# Looking for lathe (in all the wrong places)



## ZenArtist (Jun 26, 2021)

I am new to wood turning and there is probably already a faq for it but I don't know where it is. I am mostly curious about finding a good lathe for Under $500. Any suggestions?


----------



## Mike1950 (Jun 26, 2021)

Craigslist

Reactions: Like 1


----------



## ZenArtist (Jun 26, 2021)

Mike1950 said:


> Craigslist


Thank you, but I guess I should have posted my question better.. What is a good brand name for under $500


----------



## ripjack13 (Jun 26, 2021)

Under 500$...look at rikon if you're going for new. They have a great 5 year warranty and great cs. 
I have the 70-100, but wish i went with variable speed instead of manual belt changes.

Reactions: Thank You! 1 | Agree 1 | Useful 1


----------



## woodtickgreg (Jun 27, 2021)

Yup, I agree with what Marc said. Spend a little more and get the variable speed rikon. If your buying new it's the best bang for the buck. Look at the 70-220.

Reactions: Like 1 | Thank You! 1 | Agree 1 | Useful 1


----------



## Tony (Jun 27, 2021)

James, I have a Nova Comet II that I have been meaning to list. If you want to come look and try it out you're welcome to. It's a good lathe, I just upgraded.

Reactions: Like 1 | Thank You! 1 | Way Cool 1 | +Karma 1


----------



## Lou Currier (Jun 27, 2021)

The question is also lacking what size of lathe you want. If it is a Midi then I would go with the Rikon suggestion but if you are looking for a larger lathe then the choices are far fewer. The Nova 14" DR is a good versatile lathe that falls in the Midi category but has variable digital speed readout and allows for bigger turnings due to it's larger swing radius but is around $600 - $650.

Reactions: Like 2


----------



## ZenArtist (Jun 27, 2021)

Tony said:


> James, I have a Nova Comet II that I have been meaning to list. If you want to come look and try it out you're welcome to. It's a good lathe, I just upgraded.

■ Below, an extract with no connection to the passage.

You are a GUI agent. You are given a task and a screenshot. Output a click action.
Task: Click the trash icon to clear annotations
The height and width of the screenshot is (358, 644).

Yes I would be interested! =)


----------



## ZenArtist (Jun 27, 2021)

Lou Currier said:


> The question is also lacking what size of lathe you want. If it is a Midi then I would go with the Rikon suggestion but if you are looking for a larger lathe then the choices are far fewer. The Nova 14" DR is a good versatile lathe that falls in the Midi category but has variable digital speed readout and allows for bigger turnings due to it's larger swing radius but is around $600 - $650.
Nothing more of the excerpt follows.